Closed ekg closed 8 years ago
Theoretically, you could just move the .sst files into the directory and recreate the MANIFEST file using RepairDB() API call. RepairDB() will regenerate the MANIFEST from the info it reads from .sst files. After you have a MANIFEST, you can open the DB normally and compact.
RepairDB doesn't work with column families because that metadata can't be read from the .sst files themselves.
Ok, this is interesting. I guess I'll still have a full compaction of the data at the end.
I would actually recommend building a MergeDatabases() function. The function would just iterate over all databases and produce a new one. Should be only few lines of code.
[Sorry if I am hijacking this thread, let me know if I should instead open a new issue]
Reading this, I was wondering whether this can be used for designing some sort of bulk load from grid. Creating new SSTs on grid , shut down DB, copy grid SST files, RepairDB and db back in business.
@jayadev It might be a good approach to bulk generation new DB. We have not been using this approach at Facebook, though.
I'm not sure I understand your question about column families. The problem is that only MANIFEST knows the mapping from column families to files. If you tell us "this file is from this column family", it could definitely be doable.
Can putting all the files into one directory and run RepairDB, will it work?
To work with column families, we'd need to augment the SST to include the column familiy name, and then teach repair.cc to use it, right? Would there be a problem with adding a new metadata block?
@siying This sounds like a nice strategy, but compaction is really slow. It's the biggest bottleneck in my use of rocksdb. For our application I take about 5 hours to generate the data to put into the db and 50 hours to compact/compress it. I'm using the bulk load pattern from the tests. The data generation is parallel, while the compaction is effectively single threaded. Benchmarking with gprof suggests that most of the time is spent in zlib compression routines. I really would like to speed this up as it's been quite difficult to iterate with a 3-day rebuild time on the system.
And I would be happy not to compact at all but sorting while loading slows things by a factor of 2 and yields a db that is 5 times as big. Not an option as we need to fit the whole thing in memory and it's already 150-200G when compressed with zlib (800 or so when using faster compressors like snappy).

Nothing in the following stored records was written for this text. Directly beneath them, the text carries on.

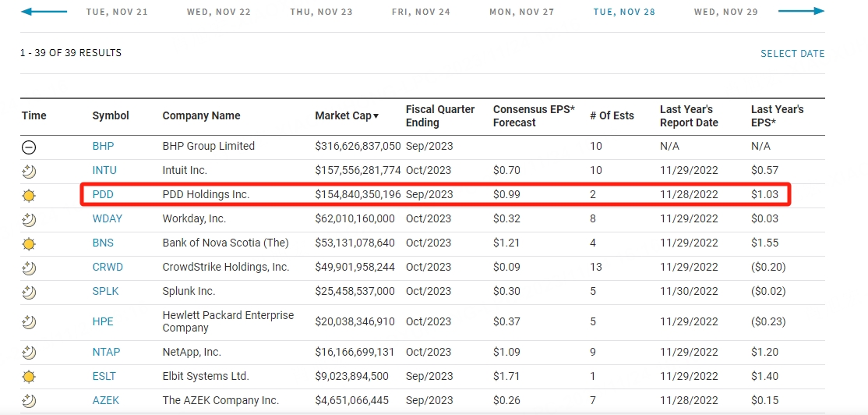Viewport: 868px width, 415px height.
Task: Click the next week right arrow
Action: tap(801, 12)
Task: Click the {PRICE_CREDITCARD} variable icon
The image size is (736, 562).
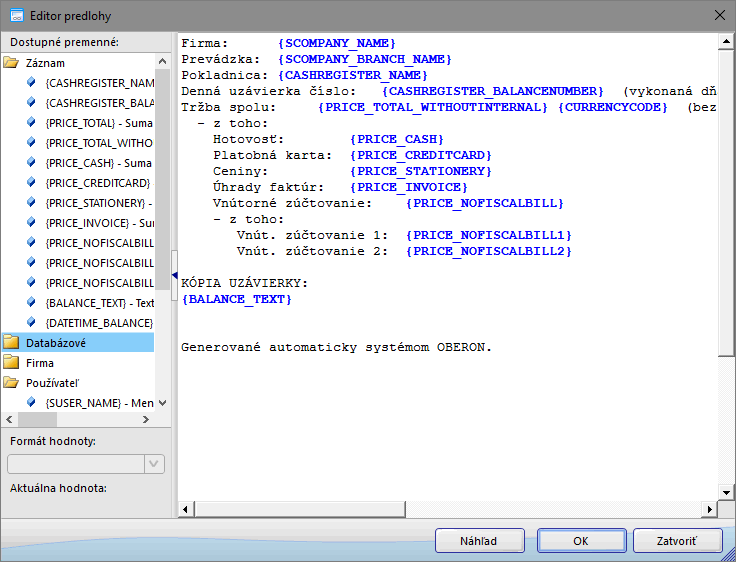Action: click(x=32, y=183)
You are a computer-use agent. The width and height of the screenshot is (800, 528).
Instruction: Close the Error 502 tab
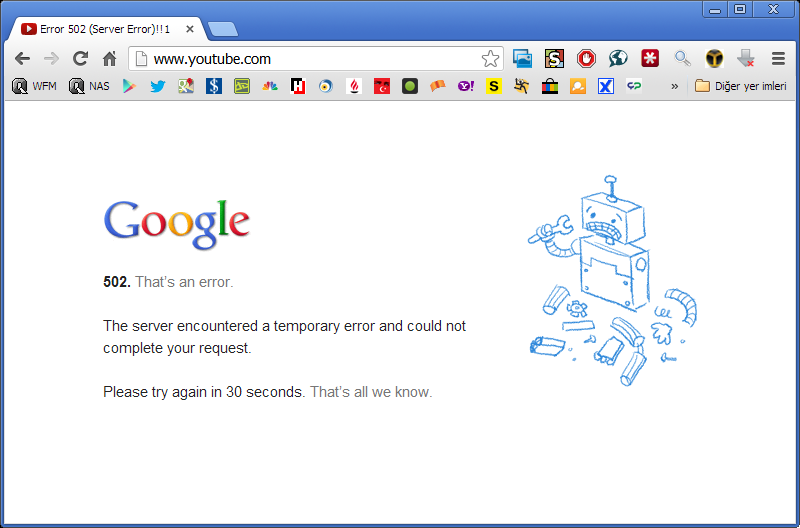click(190, 29)
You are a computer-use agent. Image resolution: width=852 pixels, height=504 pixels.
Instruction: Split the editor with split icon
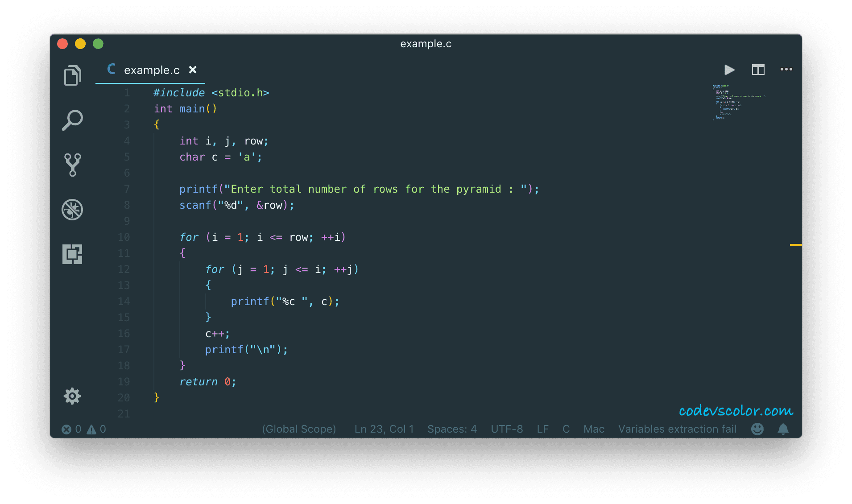coord(758,70)
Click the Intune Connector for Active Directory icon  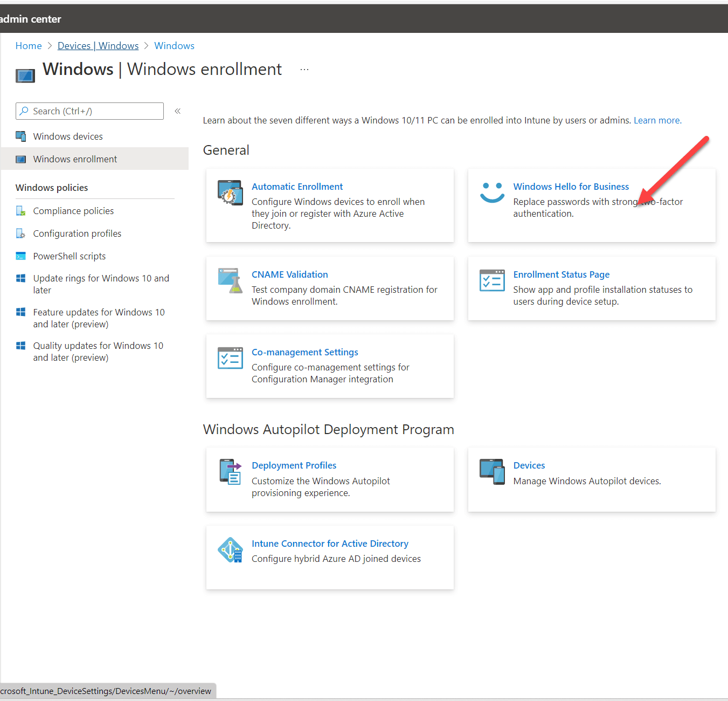pyautogui.click(x=230, y=549)
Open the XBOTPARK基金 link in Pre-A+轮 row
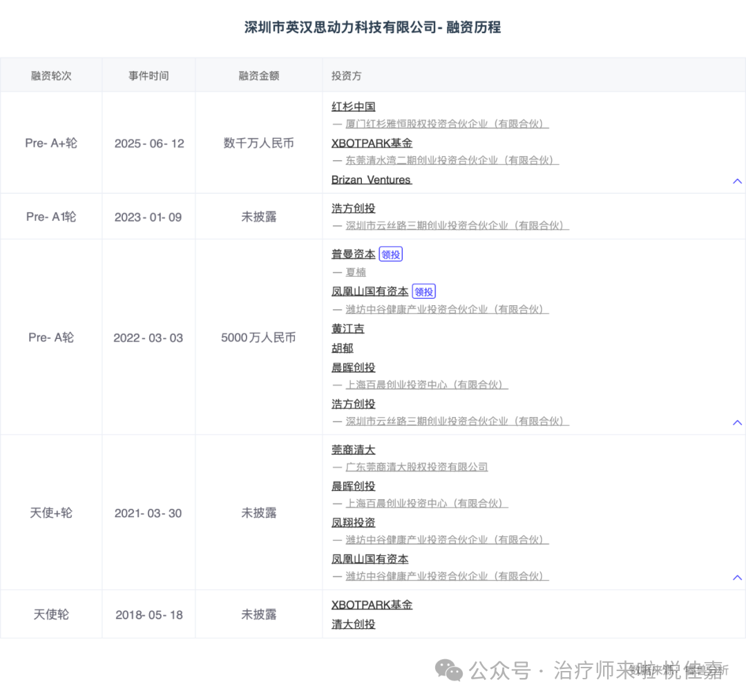 (372, 143)
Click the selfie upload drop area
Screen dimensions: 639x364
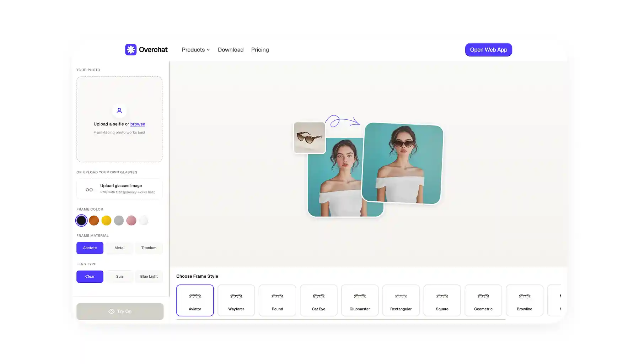tap(119, 119)
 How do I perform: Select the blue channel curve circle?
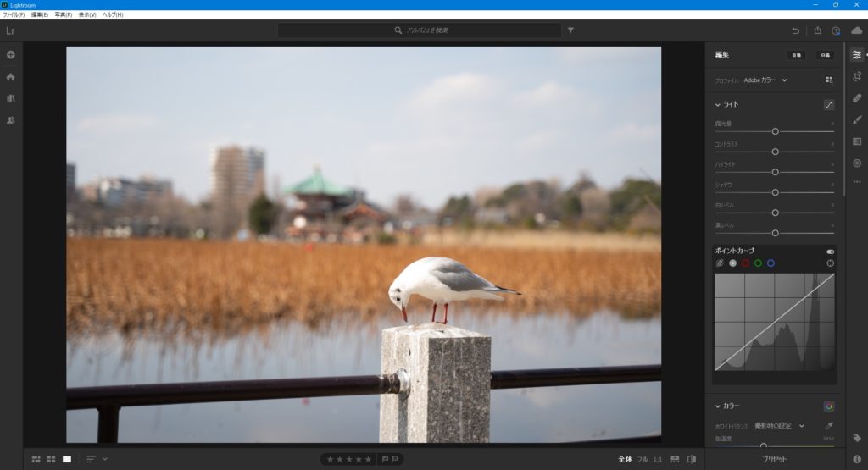pyautogui.click(x=771, y=263)

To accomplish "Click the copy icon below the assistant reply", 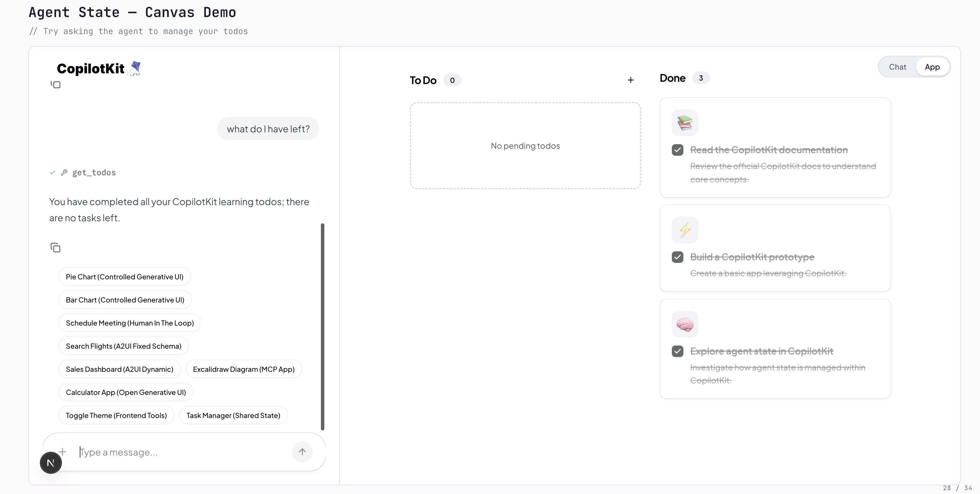I will 56,248.
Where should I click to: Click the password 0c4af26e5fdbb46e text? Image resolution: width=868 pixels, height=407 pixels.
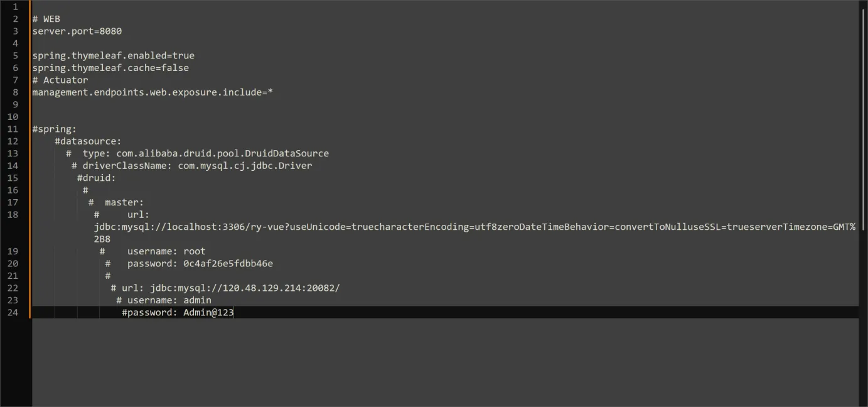(x=228, y=264)
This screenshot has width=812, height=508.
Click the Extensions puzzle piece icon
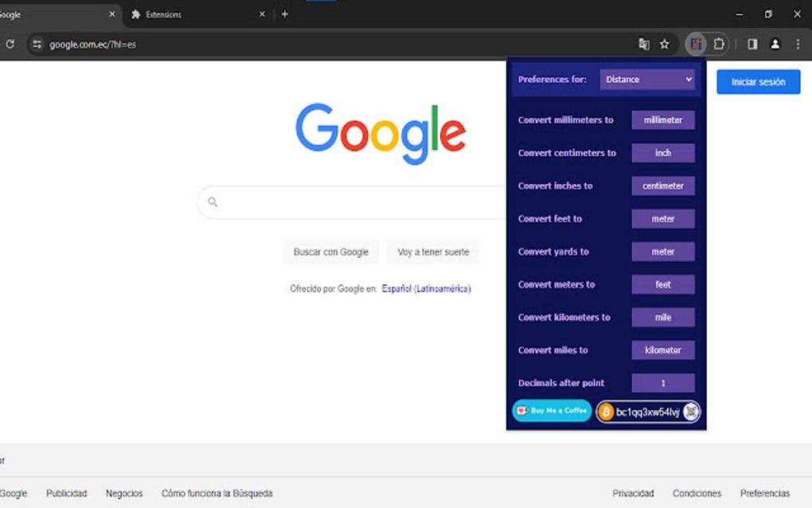[720, 44]
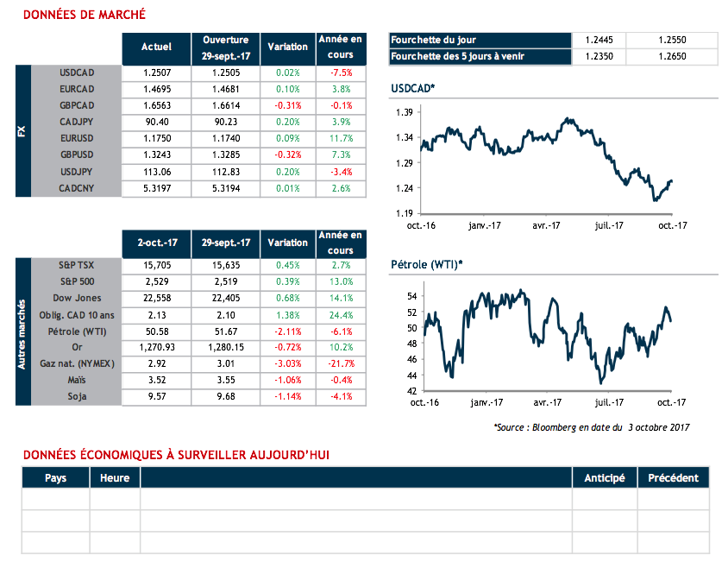Image resolution: width=728 pixels, height=568 pixels.
Task: Select the 'Ouverture 29-sept.-17' column header
Action: tap(225, 47)

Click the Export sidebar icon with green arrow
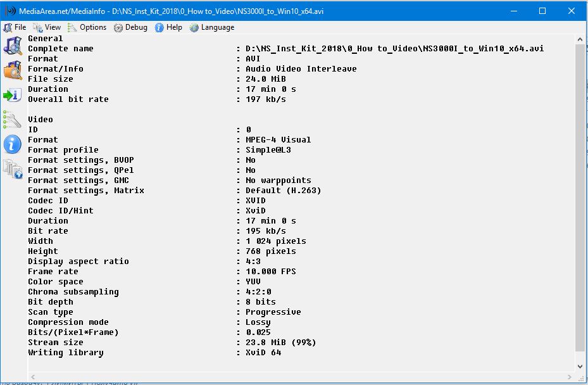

If you're using bulk load optimization, that will optimize write amplification (how much data you write to disk), and unfortunately not performance. CompactRange() is still single-threaded unfortunately, although @rven1 is going to fix that soon.
Bulk load will disable your compactions until the end. I actually found that you can get better performance if you compact as you go. That way compactions can continue in parallel, while a single L0->L1 compaction will be single-threaded.
@igorcanadi have there been any updates on multi-threaded CompactRange()? I'm also seeing this as a bottleneck.
No but now we have a patch that if you insert keys in sorted order, and issue a CompactRange() in the end, it can be just trivial move, without rewriting the data.
@igorcanadi @siying What about running a bulk load, to insert all data, then simply selecting from that now-sorted (not-compacted) database and creating a new database while running compactions?
It seems like a bit of extra work, but, it seems like a possible way of running compactions in parallel.
@Downchuck something you can give a try.
@ekg Does the API AddSstFile() help your use case?https://github.com/facebook/rocksdb/wiki/Creating-and-Ingesting-SST-files
I've stepped around this issue by building a custom in-memory database on top of succinct data structures from https://github.com/simongog/sdsl-lite. However, I may have need to use rocksdb as an intermediate in this process and when I do I'll look into the AddSstFile interface. Thanks!
On Tue, Aug 9, 2016 at 1:51 AM dhruba borthakur notifications@github.com wrote:
@ekg https://github.com/ekg Does the API AddSstFile() help your use case? https://github.com/facebook/rocksdb/wiki/Creating-and-Ingesting-SST-files
— You are receiving this because you were mentioned. Reply to this email directly, view it on GitHub https://github.com/facebook/rocksdb/issues/499#issuecomment-238412624, or mute the thread https://github.com/notifications/unsubscribe-auth/AAI4Ec3lpjGr8EvVVJSzfhSwhe6DXDIeks5qd8EQgaJpZM4DdXbb .
please reopen if needed.
I'd like to speed up the construction of a large database by breaking it up into chunks and computing each piece in parallel on separate systems, then merging the results back together.
It would seem that there should be a way to just drop all the .sst files into the same directory and execute a compaction to obtain a fully-sorted database with the desired layout. However, there must be some kind of metadata associated with the .sst files, and obviously they need to have unique names or there would be collisions.
Is there any way to pull an external .sst into rocksdb?